Begin Text section

NCERT Solutions
Class 10 - Mathematics - Chapter 6: TRIANGLES - Exercise 6.3

Question 4

Given: In Fig. 6.36,

• \(\dfrac{QR}{QS} = \dfrac{QT}{PR}\)
• \(\angle 1 = \angle 2\)

To prove: \(\triangle PQS \sim \triangle TQR\).

Step 1: Use the angle condition in \(\triangle PQR\)

Angles \(\angle 1\) and \(\angle 2\) are the base angles of \(\triangle PQR\):

\[\angle 1 = \angle PQR, \quad \angle 2 = \angle PRQ\]

Given \(\angle 1 = \angle 2\), so

\[\angle PQR = \angle PRQ.\]

In a triangle, sides opposite equal angles are equal, therefore

\[PQ = PR. \tag{1}\]

Step 2: Rewrite the given side ratio using (1)

Given:

\[\frac{QR}{QS} = \frac{QT}{PR}.\]

Using \(PR = PQ\) from (1):

\[\frac{QR}{QS} = \frac{QT}{PQ}. \tag{2}\]

Step 3: Compare sides around the common angle at \(Q\)

Consider \(\triangle PQS\) and \(\triangle TQR\).

• In \(\triangle PQS\), the sides including \(\angle Q\) are \(QP\) and \(QS\).

End Text section
Begin Data section

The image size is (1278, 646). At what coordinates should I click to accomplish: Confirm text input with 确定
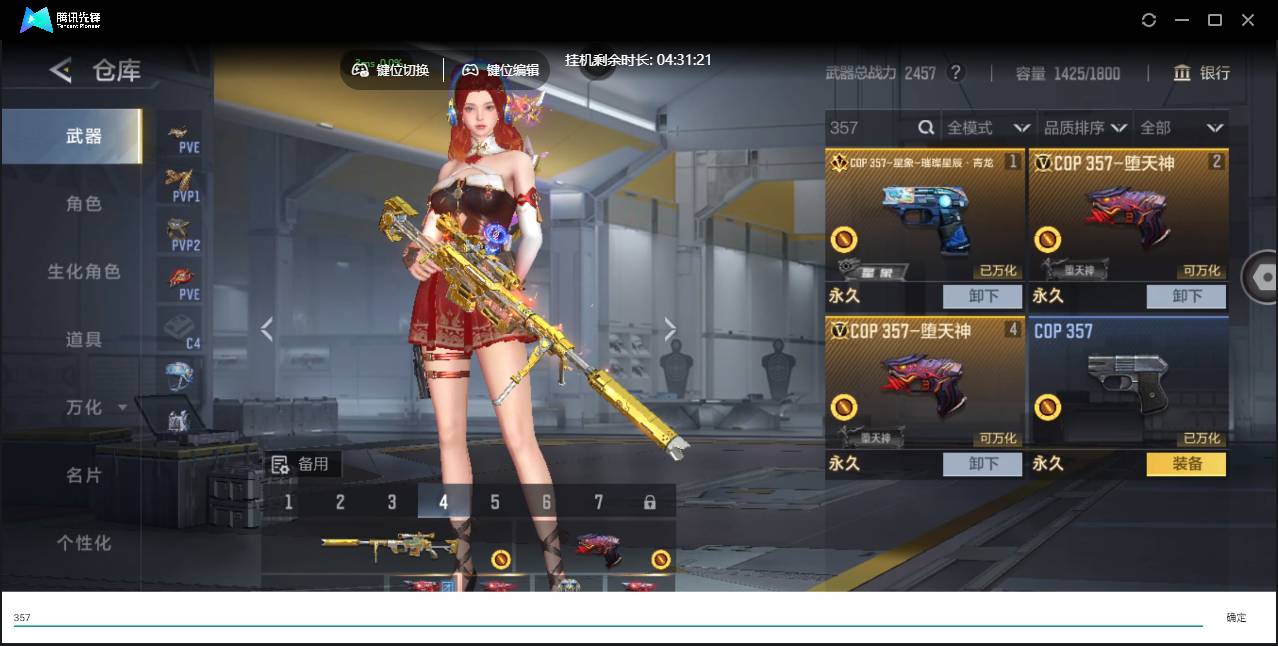(1236, 618)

End Data section

- [Directives]:
1) Answer these questions from the triangle similarity proof:
(a) Which equality of sides does Step 1 conclude?
(b) Which two triangles is the proof meant to show are similar?
(c) In \(\triangle PQS\), which sides include \(\angle Q\)?
2) Carry the triangle similarity proof forward from its last bullet point through to the conclusion.

- [Solved tasks]:
1)
(a) \(PQ = PR\)
(b) \(\triangle PQS\) and \(\triangle TQR\)
(c) \(QP\) and \(QS\)

2)
• In \(\triangle TQR\), the sides including \(\angle Q\) are \(QT\) and \(QR\).

From (2):

\[\frac{QR}{QS} = \frac{QT}{QP} \quad \Longrightarrow \quad \frac{QS}{QR} = \frac{QP}{QT}. \tag{3}\]

Also, \(\angle PQS\) and \(\angle TQR\) are the same angle at \(Q\):

\[\angle PQS = \angle TQR = \angle Q. \tag{4}\]

Step 4: Apply SAS similarity criterion

From (3), the pairs of corresponding sides around angle \(Q\) are proportional:

\[\frac{QS}{QR} = \frac{QP}{QT}.\]

From (4), the included angle between these sides in both triangles is equal.

Therefore, by the SAS similarity criterion,

\[\triangle PQS \sim \triangle TQR.\]

Hence proved.